According to this view, transcendental knowledge would be distinguished from ordinary knowledge in two particulars.
First—That for it the certainty of the existence of external objects is a mere prejudice, which it oversteps, in order to find the grounds of it. (It can never be the business of the transcendental philosopher to prove the existence of things in themselves, but only to show that it is a natural and necessary prejudice to assume external objects as real.)
Second—That the two affirmations, I am and There are things outside of me, which in the ordinary consciousness run together, are, in the former, separated and the one placed before the other, with a view to demonstrate as a fact their identity, and that immediate connection which in the other is only felt. By the act of this separation, when it is complete, the philosopher transports himself to the transcendental point of view, which is by no means a natural, but an artificial one.
3. If, for the transcendental philosopher, the subjective alone has original reality, he will also make the subjective alone in knowledge directly his object; the objective will only become an object indirectly to him, and, whereas, in ordinary knowledge, knowledge itself—the act of knowing—vanishes in the object, in transcendental knowledge, on the contrary, the object, as such, will vanish in the act of knowing. Transcendental knowledge is a knowledge of knowing, in so far as it is purely subjective.

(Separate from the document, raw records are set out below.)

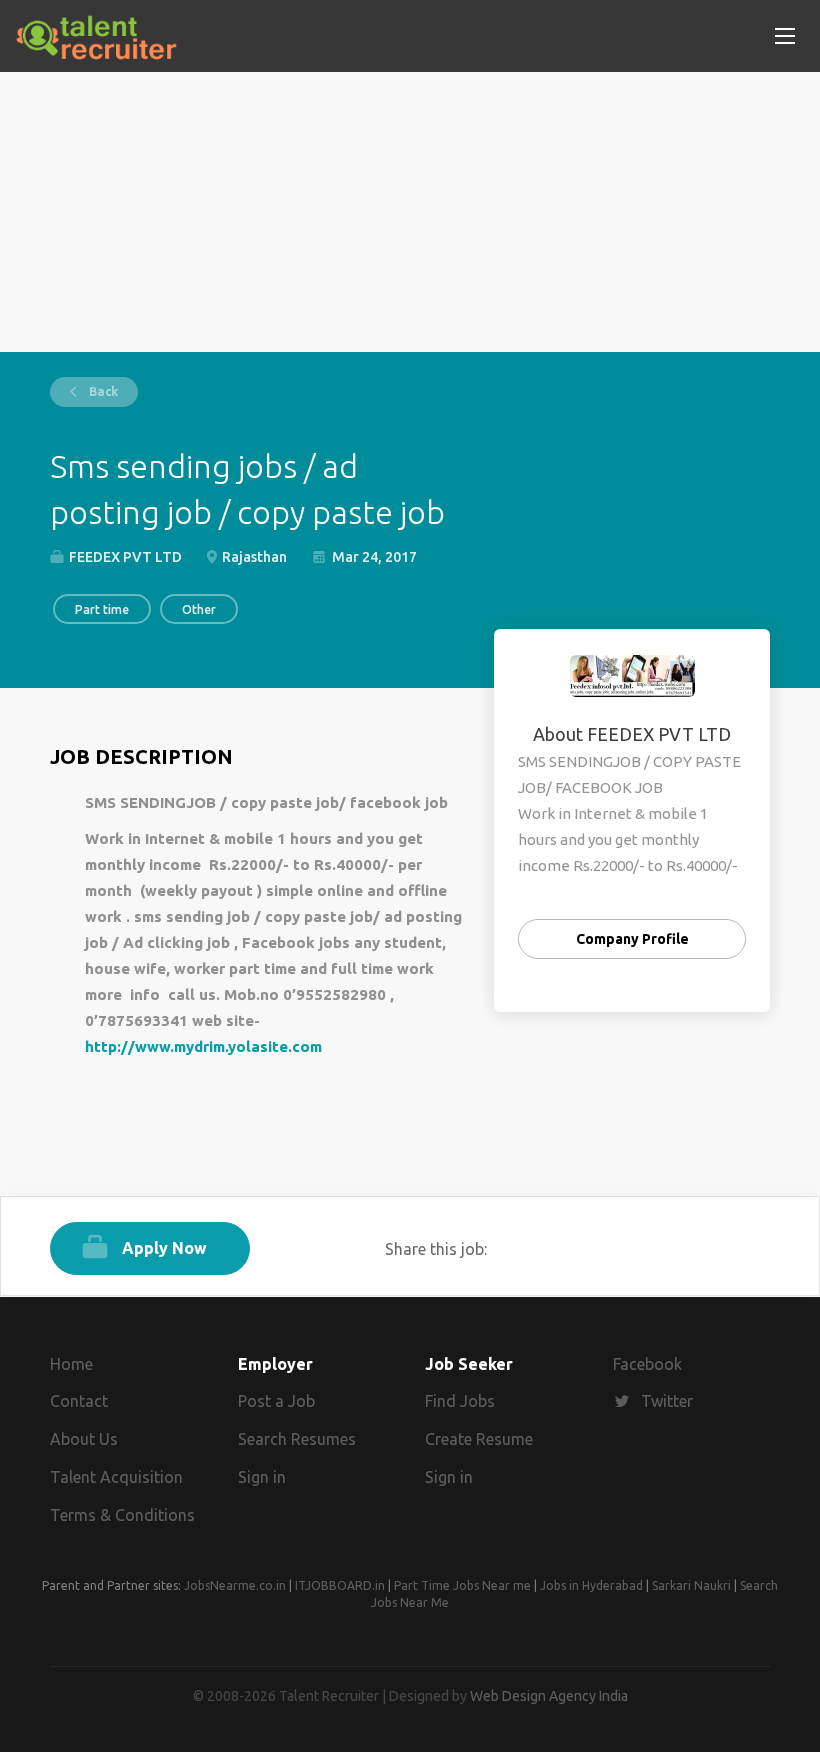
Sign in (262, 1477)
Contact (79, 1401)
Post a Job (276, 1401)
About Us (84, 1439)
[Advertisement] (410, 212)
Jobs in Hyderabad (591, 1585)
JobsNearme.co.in (235, 1585)
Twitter (667, 1401)
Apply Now (164, 1248)
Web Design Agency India (549, 1696)
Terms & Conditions (122, 1515)
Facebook (647, 1364)
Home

Thus, for example, in intuition, it is only the objective that reaches the ordinary consciousness; the act of intuition itself is lost in the object; whereas the transcendental mode of intuition rather gets only a glimpse of the object of intuition through the act. Ordinary thought, therefore, is a mechanism in which ideas prevail, without, however, being distinguished as ideas; whereas transcendental thought interrupts this mechanism, and in becoming conscious of the idea as an act, rises to the idea of the idea. In ordinary action, the acting itself is forgotten in the object of the action; philosophizing is also an action, but not an action only. It is likewise a continued self-intuition in this action.
The nature of the transcendental mode of thought consists, therefore, generally in this: that, in it, that which in all other thinking, knowing, or acting escapes the consciousness, and is absolutely non-objective, is brought into consciousness, and becomes objective; in short, it consists in a continuous act of becoming an object to itself on the part of the subjective.
The transcendental art will therefore consist in a readiness to maintain one’s self continuously in this duplicity of thinking and acting.
III.—PRELIMINARY ARRANGEMENT OF TRANSCENDENTAL PHILOSOPHY.
This arrangement is preliminary, inasmuch as the principles of arrangement can be arrived at only in the science itself.